Method for Collection of Nebulized Proteins

Fine particle size fractions of nebulized solutions of small molecular weight drugs are typically captured dried on microfilters for subsequent drug characterization. This procedure normally does not lead to chemical modification of small molecules. However, it may cause adhesion and denaturation of proteins. To quantitate active, unmodified protein drugs in the fine size fractions of nebulized aerosols, we developed a method to overcome these problems. A sintered glass filter funnel was introduced downstream from the aerosol generator which produced a cloud containing droplets of an aqueous solution of protein at a rate of 7 L/min. The aerosol was drawn into the sintered glass filter together with 16-19 L/min of air pre-humidified at 47°C and collected in an ice-cooled filter flask. The humid dilution air was mixed with the aerosol in an attempt to induce condensation growth of the droplets. By increasing the droplet size, an increase in impaction collection efficiency should result. To test whether this arrangement reduced the fraction of droplets that escaped impaction, a glass fiber filter was placed at the exhaust from the aerosol line.
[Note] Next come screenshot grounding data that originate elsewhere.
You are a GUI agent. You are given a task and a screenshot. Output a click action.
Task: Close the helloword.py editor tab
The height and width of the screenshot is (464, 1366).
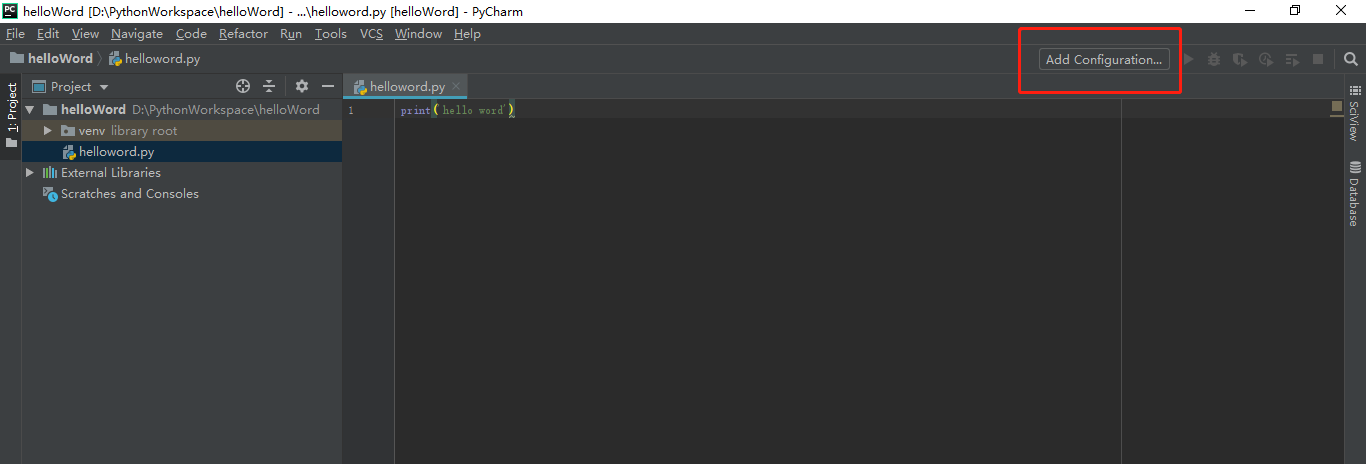click(x=456, y=87)
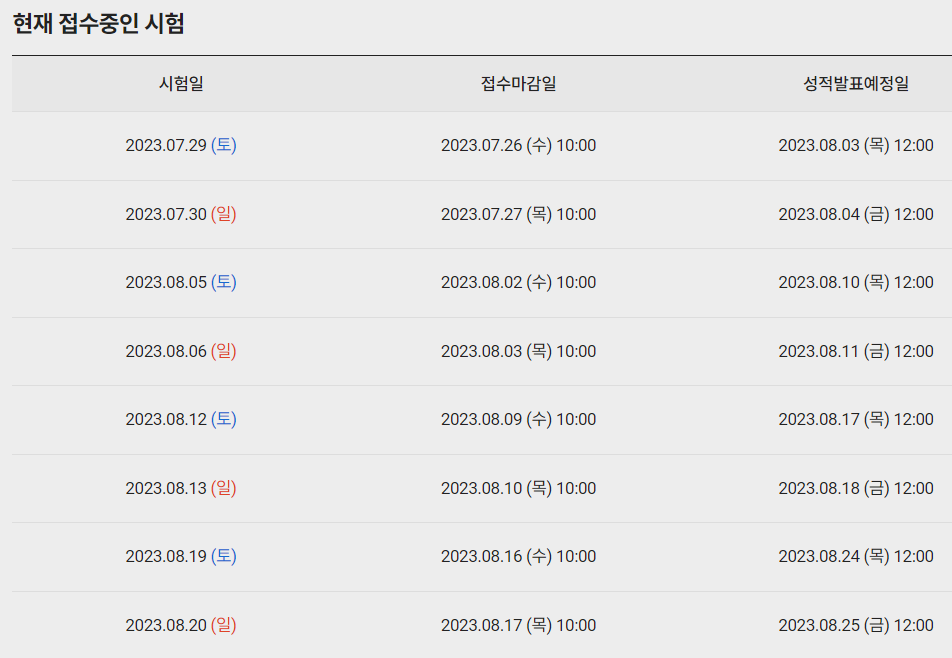The image size is (952, 658).
Task: Click the 2023.08.09 (수) 10:00 deadline
Action: (518, 419)
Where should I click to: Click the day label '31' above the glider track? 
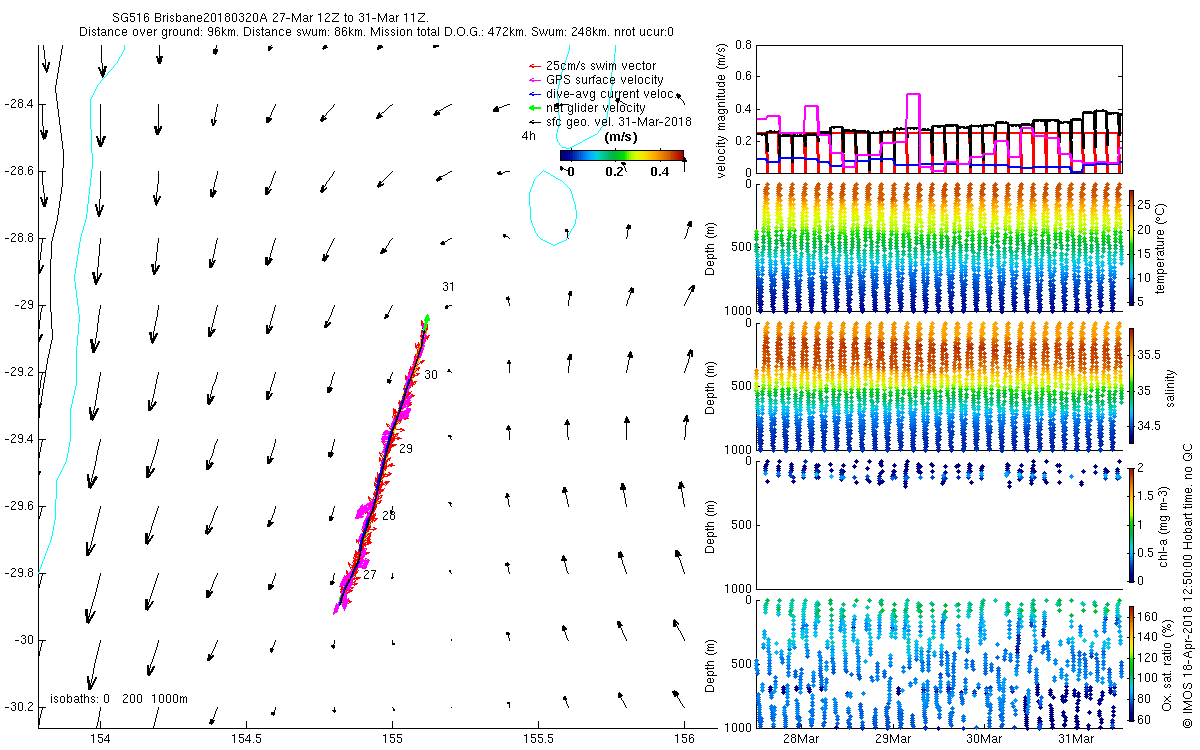449,287
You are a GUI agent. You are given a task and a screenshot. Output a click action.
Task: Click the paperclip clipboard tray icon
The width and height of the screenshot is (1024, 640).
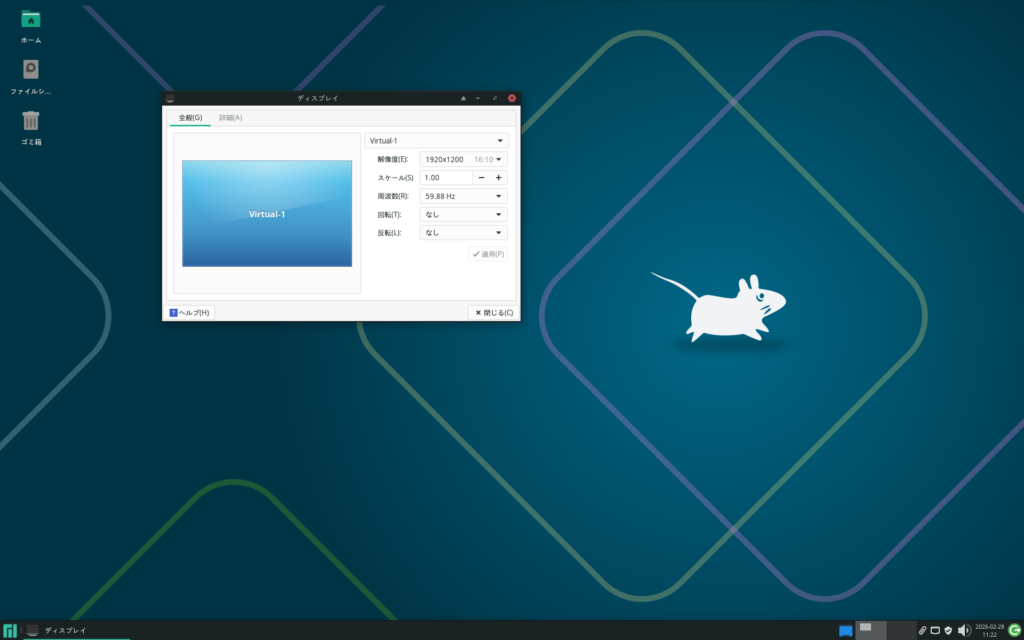tap(922, 630)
The weight of the dry material collected on this filter was only 2% of the initial load when the humid air was used. In addition, the presence of the humid air resulted in an overall aerosol recovery of 98%. Analysis of the collected protein indicated full retention of its activity and structural integrity. This setup will most likely enable quantitative collection of other aqueous protein aerosols that can then be subjected to biochemical analysis.